TAMs have been verified to promote tumor progression via different mechanisms (Figure 2). TAMs can suppress the CD8+ T-cell immune response against cancer by directly interacting with T cells or by secreting immunosuppressive factors to inhibit T-cell effector function.5,14 This study showed the role of Notch-dependent, monocyte-derived TAMs in tumor progression by disrupting anti-tumor T-cell immunity, adding new insight to the immune tolerance and escape of tumors. However, some concerns still exist regarding the roles of these TAMs in tumor metastasis. Whether these TAMs can promote tumor angiogenesis, or induce the apoptotic resistance of tumor cells, remains to be determined. One important question surrounds the relationship of these TAMs with M2 macrophages or other regulatory immune cells, such as regulatory T cells and myeloid-derived suppressor cells, in tumor immune escape. It remains to be determined what mechanisms TAM deletion drives the restoration of the immunosuppression in the tumor microenvironment by affecting the tumor-promoting functions of other types of immunosuppressive cell subsets. Hypoxia and cell death in the tumor microenvironment may contribute to the induction of tumor immunosuppression.15 Furthermore, many new immunosuppressive cell subsets have been identified in cancer patients.16 Thus, the cellular and molecular mechanism for the generation of TAMs may be more complicated than we expected.

Figure 2.

Figure 2

Multiple functions of TAMs in tumor progression. TAMs can promote tumor progression in a variety of ways. Monocyte-derived, RBPJ-dependent TAMs can induce the expansion of PD-1+GzmBCD8+ T cells in the tumor tissue to mediate immunosuppression; TAMs can inhibit the proliferation of effector T cells or recruit more Th2 or regulatory T cells to the tumor tissue to suppress the anti-tumor immune response. TAMs can release a large number of angiogenic factors, such as VEGF and PDGF, which can promote tumor angiogenesis. In addition, TAMs can secrete numerous growth factors, MMPs, which can work jointly to promote tumor cell proliferation, invasion and metastasis. MMP, matrix metalloproteinase; PDGF, platelet-derived growth factor; TAM, tumor-associated macrophage; VEGF, vascular endothelial growth factor.

The identification of new origins and the molecular profiling of TAMs is of great interest.

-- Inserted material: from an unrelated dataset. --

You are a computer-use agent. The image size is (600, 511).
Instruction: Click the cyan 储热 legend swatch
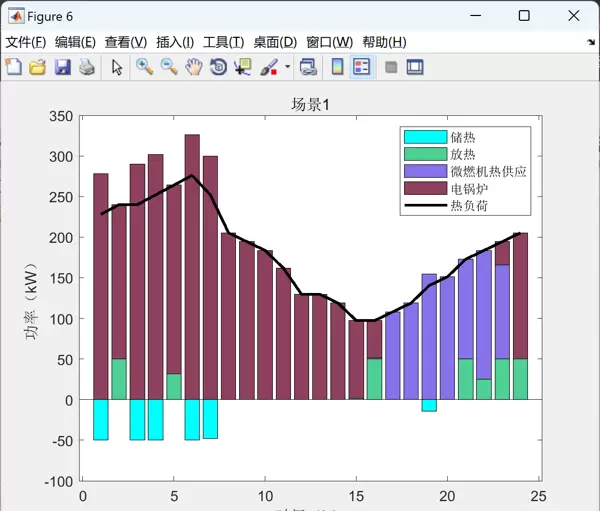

It remains to be determined how broadly applicable the findings obtained from the mouse mammary cancer model the authors used are. Future questions will surround the phenotypic and functional identification of these TAMs in other non-mammary mouse cancer models. How to translate the basic results from the mouse model to clinical practice and how to link these TAM results to clinical studies will be critical to cancer immunotherapy. These questions require further investigation in the future, and any progress in addressing these questions will benefit the design of powerful cancer immunotherapy.